**WHAT YOU ARE ASKED TO DO**
Starting with the line below that holds "At what coordinates should I click to accomplish: Click the red" and stopping after the line that holds "Viewport: 662px width, 306px height.", transcribe the lines exactly, leaving out all pictures.

**DATA FOR THE TASK**

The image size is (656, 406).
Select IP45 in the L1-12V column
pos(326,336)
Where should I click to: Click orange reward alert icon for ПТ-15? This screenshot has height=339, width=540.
...
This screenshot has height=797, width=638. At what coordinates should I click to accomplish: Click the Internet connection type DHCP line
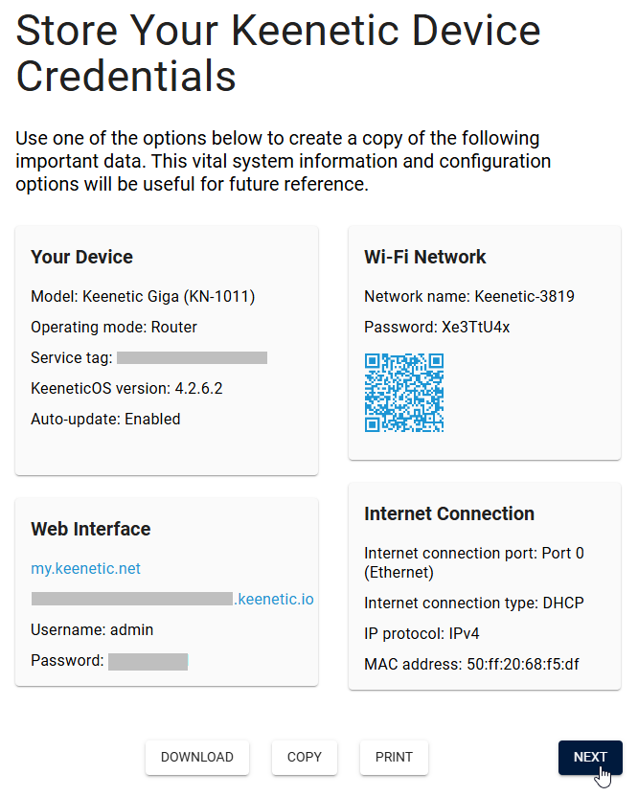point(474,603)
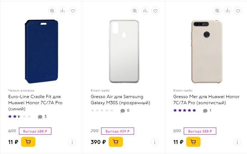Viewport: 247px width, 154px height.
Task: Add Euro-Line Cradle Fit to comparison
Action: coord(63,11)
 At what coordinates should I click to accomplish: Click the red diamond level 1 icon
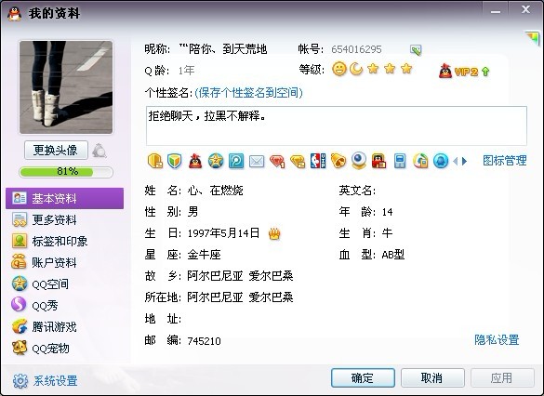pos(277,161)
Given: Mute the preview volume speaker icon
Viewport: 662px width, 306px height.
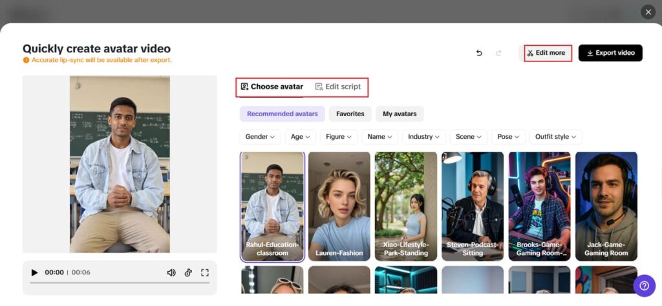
==
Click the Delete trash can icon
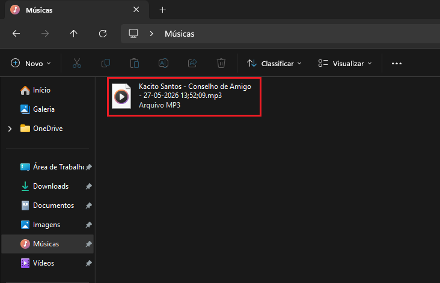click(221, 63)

**ANSWER BOX**
 At what coordinates should I click to accomplish: Click the red diamond level 1 icon
pos(277,161)
Given: Mute the preview volume speaker icon
Viewport: 662px width, 306px height.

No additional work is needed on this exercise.